El abuso de pareja íntima, también conocido como violencia doméstica, generalmente ocurre a las mujeres que sufren abuso antes del embarazo y, en algunos casos, el abuso comienza durante el embarazo. La forma de abuso puede presentarse como física, emocional, verbal, psicológica, sexual, financiera y médica. Le puede pasar a cualquiera. La violencia doméstica no conoce límites. Le sucede a estudiantes, madres que se quedan en casa, cajeros y ejecutivos corporativos. Las mujeres de todas las edades, etnias, religiones, estatus económico y niveles de educación pueden encontrarse en un ambiente donde su pareja íntima, o ex pareja, está abusando de ellas. Es más común de lo que la gente cree. Según el Programa de intervención de violencia doméstica, hasta el 35% de las mujeres experimentan algún tipo de violencia de pareja. Eso es equivalente a 1 de cada 3 mujeres.

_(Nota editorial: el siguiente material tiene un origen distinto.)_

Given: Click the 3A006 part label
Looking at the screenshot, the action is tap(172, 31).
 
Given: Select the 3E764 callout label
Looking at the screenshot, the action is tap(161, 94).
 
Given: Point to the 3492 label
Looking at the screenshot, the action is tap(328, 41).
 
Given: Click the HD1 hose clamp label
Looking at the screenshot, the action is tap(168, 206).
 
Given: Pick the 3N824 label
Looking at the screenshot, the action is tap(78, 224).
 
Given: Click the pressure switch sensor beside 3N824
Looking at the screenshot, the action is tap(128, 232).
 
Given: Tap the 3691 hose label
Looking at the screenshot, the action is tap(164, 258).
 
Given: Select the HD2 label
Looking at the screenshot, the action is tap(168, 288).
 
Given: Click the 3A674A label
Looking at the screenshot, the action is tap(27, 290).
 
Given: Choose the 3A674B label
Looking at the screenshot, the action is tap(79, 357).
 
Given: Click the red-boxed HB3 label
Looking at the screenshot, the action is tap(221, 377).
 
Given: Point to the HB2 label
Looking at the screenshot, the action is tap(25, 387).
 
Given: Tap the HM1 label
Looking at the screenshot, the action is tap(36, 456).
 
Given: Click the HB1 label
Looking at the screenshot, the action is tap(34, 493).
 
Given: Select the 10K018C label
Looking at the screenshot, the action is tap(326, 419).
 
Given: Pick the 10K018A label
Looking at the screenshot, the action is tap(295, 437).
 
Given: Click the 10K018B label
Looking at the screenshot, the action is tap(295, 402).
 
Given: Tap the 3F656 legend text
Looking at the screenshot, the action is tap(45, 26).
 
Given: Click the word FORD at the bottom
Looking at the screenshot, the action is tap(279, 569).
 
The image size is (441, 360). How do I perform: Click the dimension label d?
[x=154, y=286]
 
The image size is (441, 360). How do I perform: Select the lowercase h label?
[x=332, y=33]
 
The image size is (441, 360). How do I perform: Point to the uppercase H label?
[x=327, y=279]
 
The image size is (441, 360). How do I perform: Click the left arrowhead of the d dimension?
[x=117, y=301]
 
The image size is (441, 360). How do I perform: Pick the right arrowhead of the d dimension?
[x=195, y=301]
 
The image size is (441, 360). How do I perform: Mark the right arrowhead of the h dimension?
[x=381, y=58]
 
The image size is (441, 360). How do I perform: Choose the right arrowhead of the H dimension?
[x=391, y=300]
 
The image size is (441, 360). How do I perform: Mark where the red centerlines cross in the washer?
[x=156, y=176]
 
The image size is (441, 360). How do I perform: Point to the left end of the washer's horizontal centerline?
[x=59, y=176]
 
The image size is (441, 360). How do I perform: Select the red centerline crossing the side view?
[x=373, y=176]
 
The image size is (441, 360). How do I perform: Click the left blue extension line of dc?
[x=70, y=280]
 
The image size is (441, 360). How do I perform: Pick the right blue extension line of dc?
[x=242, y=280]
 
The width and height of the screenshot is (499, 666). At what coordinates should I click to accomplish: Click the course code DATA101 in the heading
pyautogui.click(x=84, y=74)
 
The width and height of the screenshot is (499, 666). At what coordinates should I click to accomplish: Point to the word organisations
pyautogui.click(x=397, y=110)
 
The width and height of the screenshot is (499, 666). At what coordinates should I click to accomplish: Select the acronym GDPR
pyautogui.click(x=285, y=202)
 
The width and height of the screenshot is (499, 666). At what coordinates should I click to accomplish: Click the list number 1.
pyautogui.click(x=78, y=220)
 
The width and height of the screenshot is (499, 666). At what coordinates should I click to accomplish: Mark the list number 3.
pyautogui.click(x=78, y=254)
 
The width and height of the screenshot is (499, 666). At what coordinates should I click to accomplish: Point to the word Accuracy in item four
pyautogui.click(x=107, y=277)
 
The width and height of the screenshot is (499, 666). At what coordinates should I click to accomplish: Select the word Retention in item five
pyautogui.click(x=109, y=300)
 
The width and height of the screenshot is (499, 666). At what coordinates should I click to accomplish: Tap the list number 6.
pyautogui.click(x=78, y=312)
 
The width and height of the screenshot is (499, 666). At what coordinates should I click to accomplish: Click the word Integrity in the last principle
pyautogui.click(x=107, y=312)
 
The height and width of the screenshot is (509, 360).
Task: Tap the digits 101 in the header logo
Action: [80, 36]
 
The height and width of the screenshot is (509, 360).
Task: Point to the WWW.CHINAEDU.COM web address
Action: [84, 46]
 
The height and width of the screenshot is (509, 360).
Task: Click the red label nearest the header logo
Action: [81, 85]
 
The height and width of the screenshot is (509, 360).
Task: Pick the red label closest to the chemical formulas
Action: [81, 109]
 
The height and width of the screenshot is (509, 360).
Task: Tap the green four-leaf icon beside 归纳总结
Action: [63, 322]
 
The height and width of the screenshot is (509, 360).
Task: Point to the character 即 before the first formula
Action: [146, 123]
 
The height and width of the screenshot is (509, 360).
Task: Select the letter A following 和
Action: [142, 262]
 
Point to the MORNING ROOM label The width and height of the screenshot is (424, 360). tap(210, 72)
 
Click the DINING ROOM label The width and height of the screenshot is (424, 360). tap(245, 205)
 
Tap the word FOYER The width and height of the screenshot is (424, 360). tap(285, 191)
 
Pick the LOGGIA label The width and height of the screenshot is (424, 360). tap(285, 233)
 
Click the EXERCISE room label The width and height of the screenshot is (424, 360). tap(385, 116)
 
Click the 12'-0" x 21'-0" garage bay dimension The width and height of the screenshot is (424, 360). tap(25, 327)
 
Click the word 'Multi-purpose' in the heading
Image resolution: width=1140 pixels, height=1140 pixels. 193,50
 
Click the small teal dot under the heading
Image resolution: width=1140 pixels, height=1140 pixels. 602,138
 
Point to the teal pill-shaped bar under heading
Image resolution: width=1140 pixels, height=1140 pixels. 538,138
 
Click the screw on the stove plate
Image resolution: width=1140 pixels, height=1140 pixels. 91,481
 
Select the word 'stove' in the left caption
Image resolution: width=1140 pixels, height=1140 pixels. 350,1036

El impacto de la violencia de la pareja durante el embarazo presenta innumerables riesgos para la salud de la mujer embarazada y la salud del feto. Algunas de las complicaciones físicas para la mujer incluyen aumento de peso bajo, sangrado, infecciones, presión arterial alta, desprendimiento de placenta, ruptura uterina y anemia. Si no se trata, pueden producirse complicaciones importantes durante el embarazo y / o el parto. Si bien estos efectos pueden parecer temporales o manejables, los efectos en el feto pueden extenderse hasta la infancia e incluso hasta la edad adulta.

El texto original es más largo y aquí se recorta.